===== ENTRIES SUPPLIED
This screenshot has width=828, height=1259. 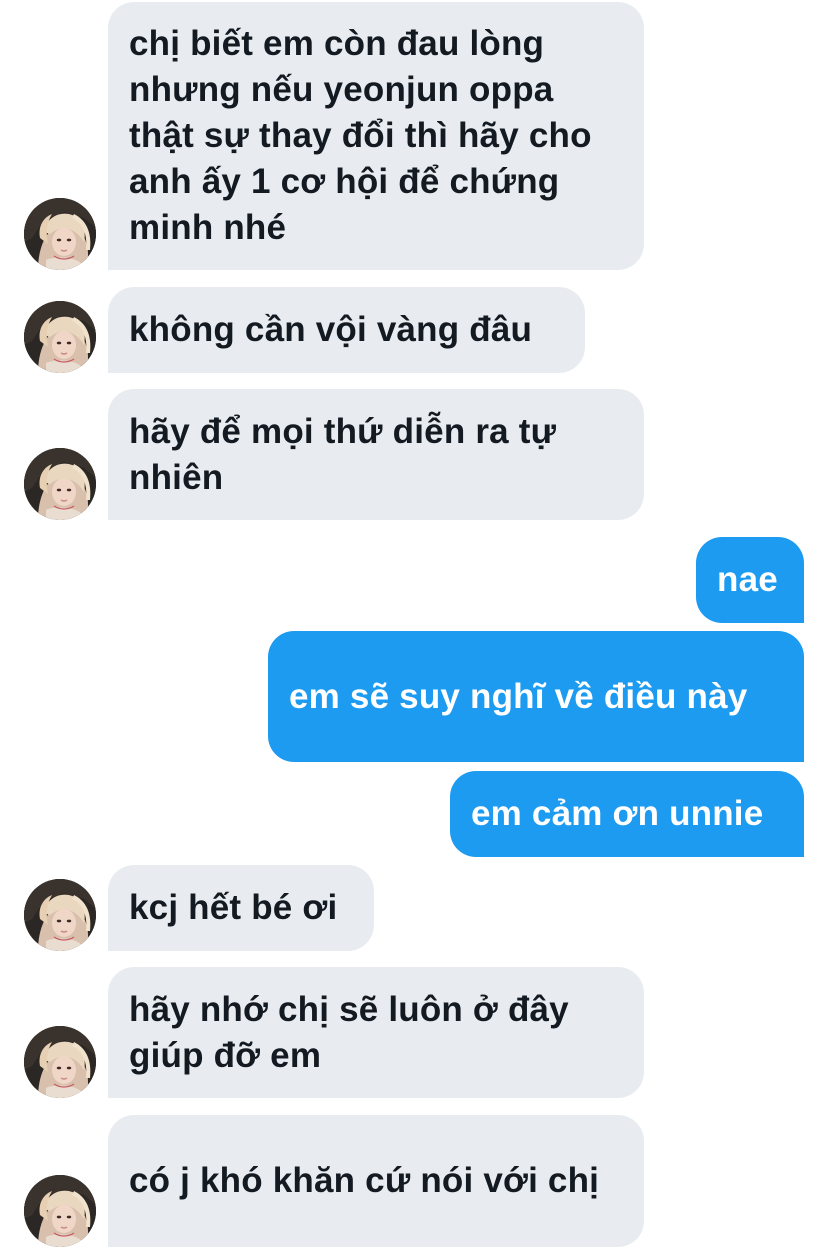 I want to click on message-text: có j khó khăn cứ nói với chị, so click(x=364, y=1180).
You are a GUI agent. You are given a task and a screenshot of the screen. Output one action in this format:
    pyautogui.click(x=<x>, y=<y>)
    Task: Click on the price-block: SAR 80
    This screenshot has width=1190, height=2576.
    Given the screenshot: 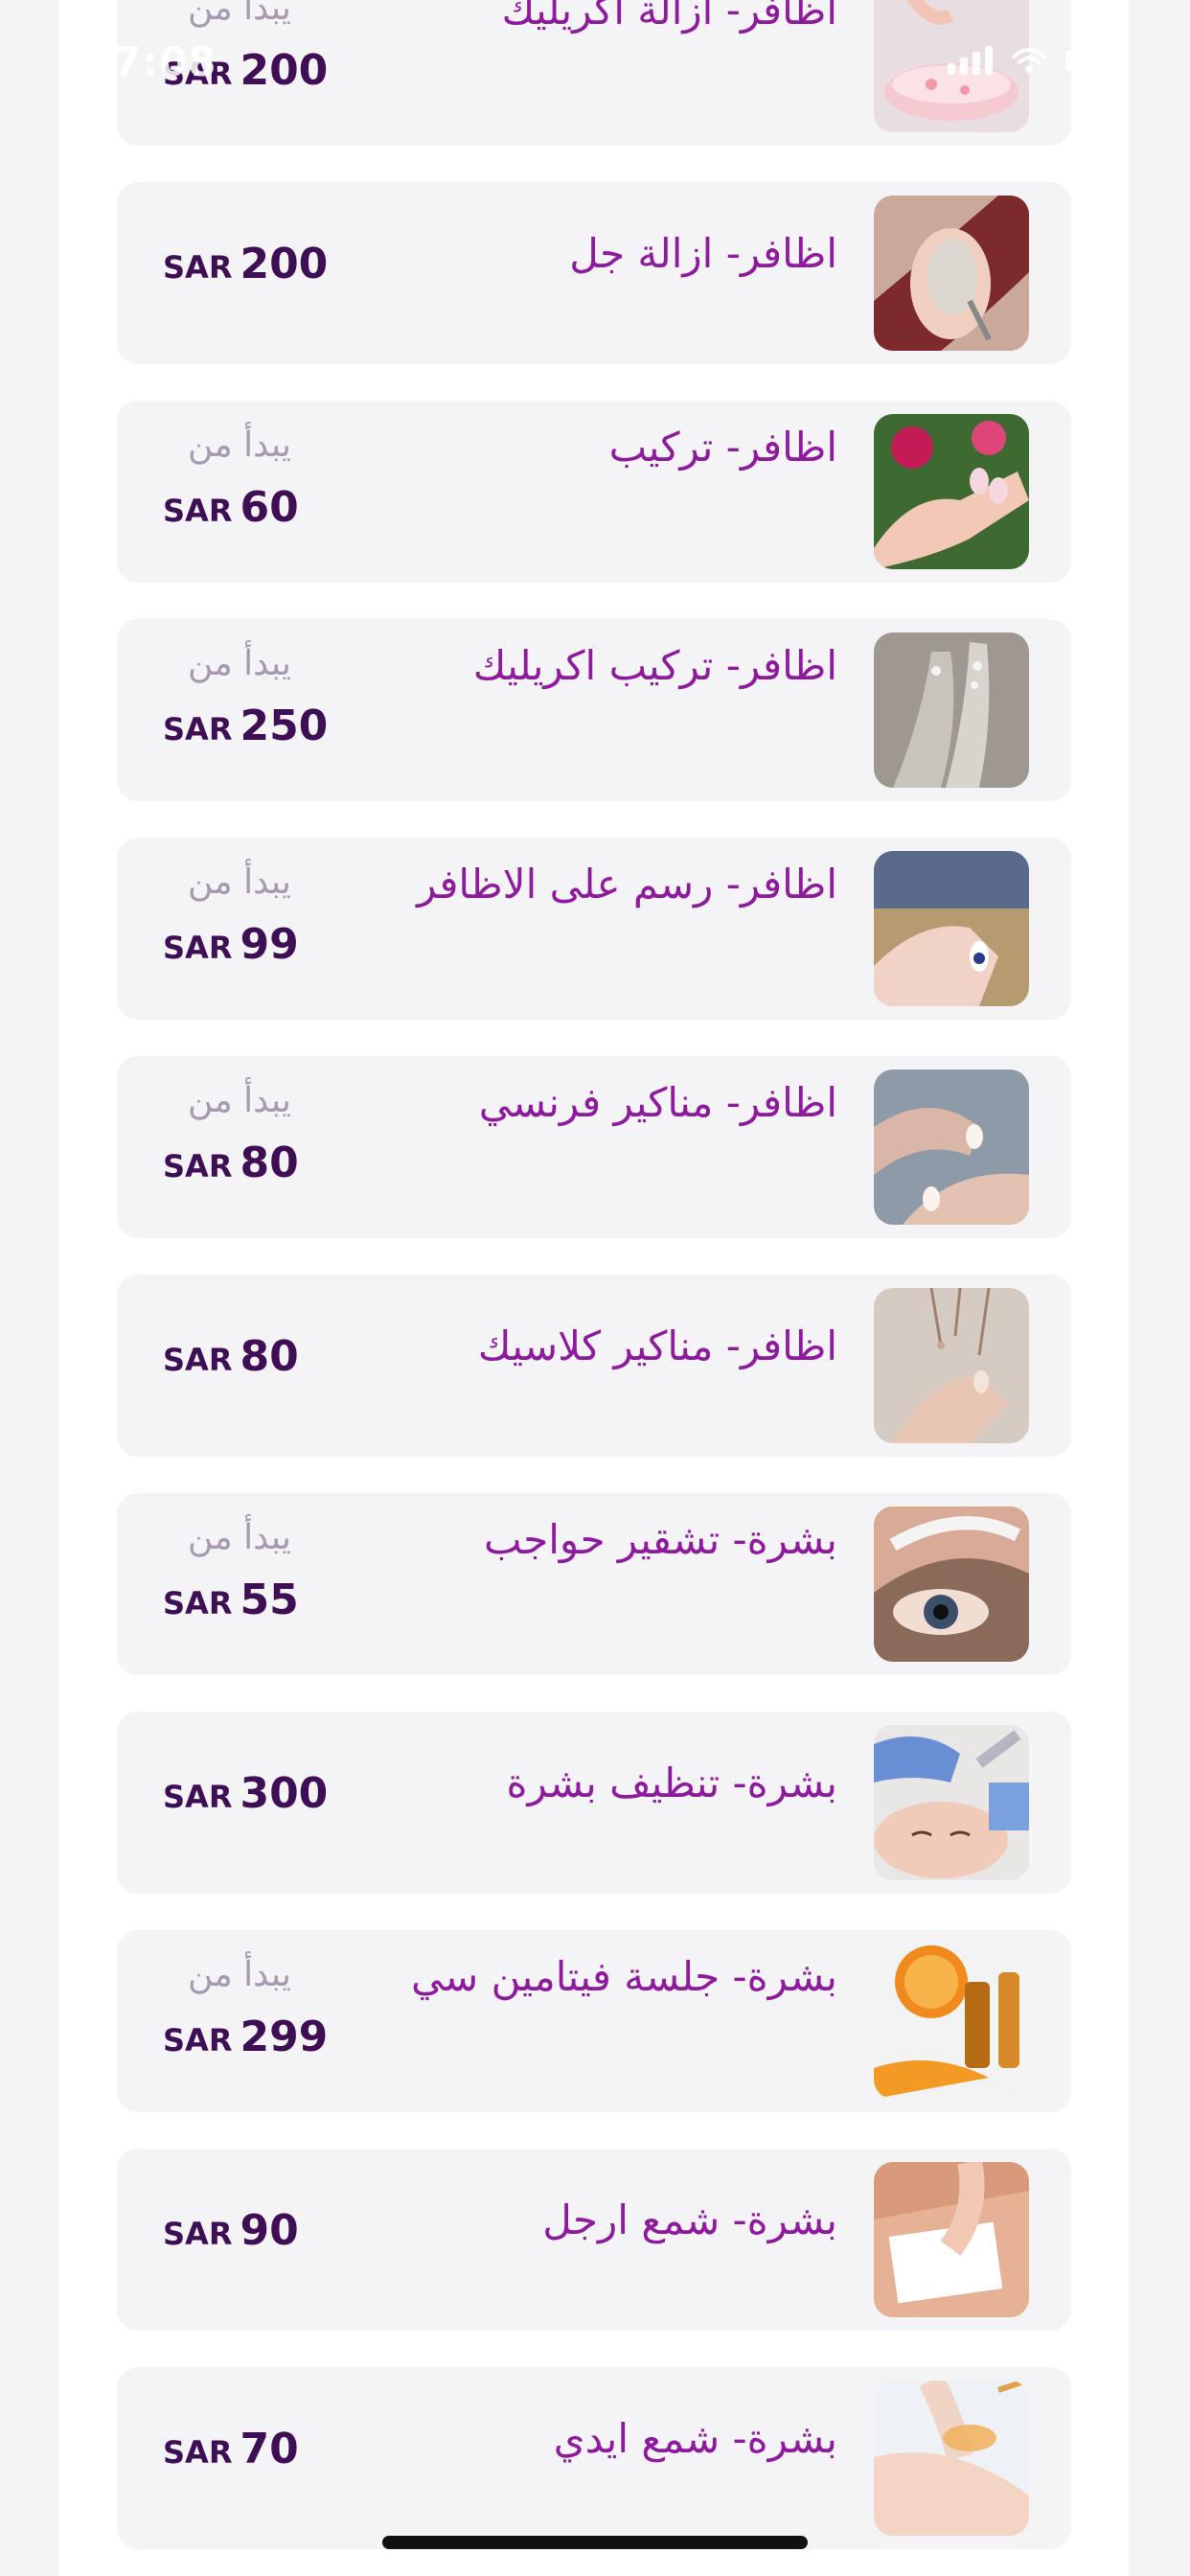 What is the action you would take?
    pyautogui.click(x=273, y=1366)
==========
### EXERCISE GOAL
Reproduce verbatim the lines from the one containing "You are a GUI" to the one containing "This screenshot has width=1190, height=2576.", including both of those lines.

### RESPONSE TO THIS EXERCISE
You are a GUI agent. You are given a task and a screenshot of the screen. Output one action in this format:
    pyautogui.click(x=<x>, y=<y>)
    Task: Click on the price-block: SAR 80
    This screenshot has width=1190, height=2576.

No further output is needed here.